In less than a century, the clove tree was adopted by small houseold Madagascar farmers who had quickly gained expertise in its cultivation and valorisation.
In Madagascar, clove trees are grown for both purposes of clove spice and clove oil production. Farmers can produce clove spice from the flower buds or essential oil from the leaves, or alternate seasonally between the two.
By 1920/1930 Madagascar became a major producer and exporter of cloves and clove essential oil and is since 1990s the world's leading exporter.
Clove production span along the entire east coast of Madagascar from Sambava to Fort Dauphin and especially throughout the an area known as Analanjirofo (Malagasy for "clove-forest"), which makes up part of the Toamasina Province, including Tamatave, Sainte Marie island (Île Sainte-Marie), Mananara and Fenoarivo Atsinanana (Fénérive or Fénérive-Est) and Soanierana Ivongo district. About 90% of Madagascar's clove production is concentrated around Mananara, Soanierana Ivongo and Fénérive Est.

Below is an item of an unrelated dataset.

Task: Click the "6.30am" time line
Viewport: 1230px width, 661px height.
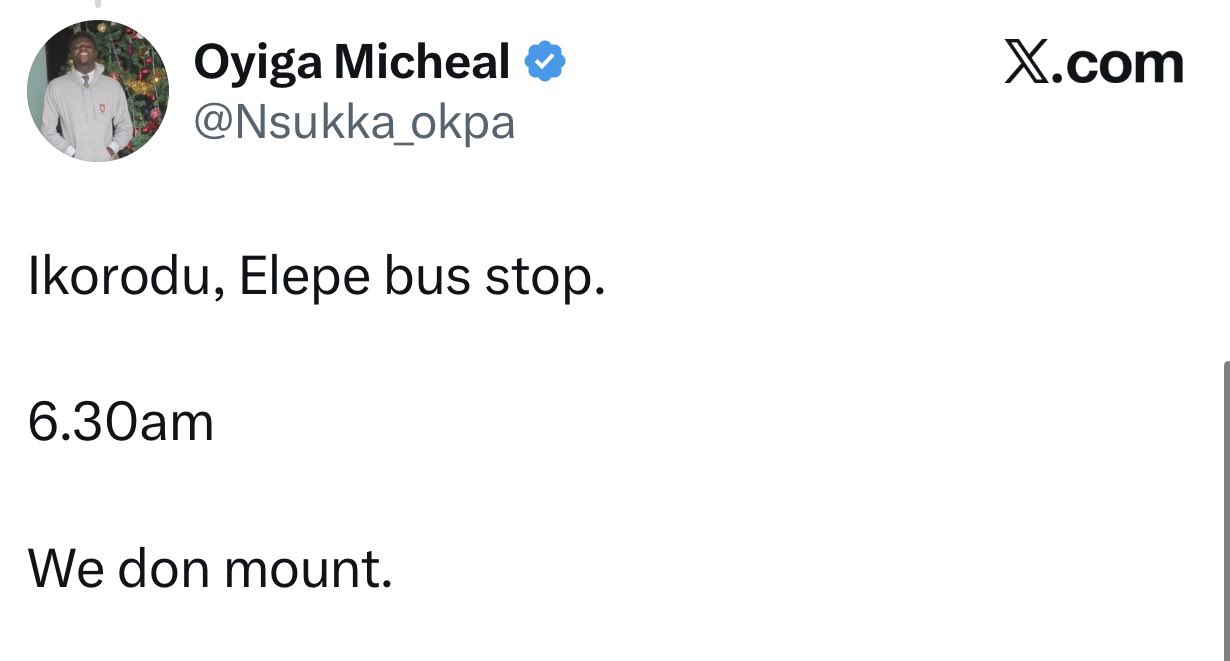Action: click(121, 423)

The clove tree, a member of the Myrtaceae family of evergreen trees, which typically grows in humid tropical climate below 300m where there is no noticeable dry season.
The tree grows well in ferralitic tropical soil and usually gets between 10 and 12 metres but can get as tall as 20 metres.

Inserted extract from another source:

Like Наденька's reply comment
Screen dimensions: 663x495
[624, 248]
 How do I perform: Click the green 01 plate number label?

The plant flowers for the first time after 8-10 years and the trees are fully flowering at around 20 years. Cloves are the nail-like spikes which are unopened flower-buds. Branches of clustered flower-buds are removed from the stems, then handpicked and sun-dried. Clove harvesting in Madagascar takes place between October and January.
Clove is have a variety of culinary and non-culinary uses. As a spice, cloves are used in curries, spicy fruit cakes, sauerkraut and a wide range of cuisines as well as beverages, such as red wine.
Non-food uses include mixing the spice with tobacco in Indonesian clove cigarettes called Kretek which accounts for a large proportion of Madagascar's clove exports and world-production.
Cloves are is widely used as a base in perfumes, for example in l'Air du Temps by Nina Ricci and Opium by Yves Sain-Laurent.
Clove's main ingriedient, euganol, is a bioactive compound with anti-bacterial, fungicide, anticeptic, antioixidant, anaesthetic and analgesic effects. It is furthermore used in aromatherapy, pharmacy, human and veterinary medicine including dentistry.
Clove oil is produced by hydrodistillation of the leaves, although essential oils derived from the clove bud and stem produce the highest yields.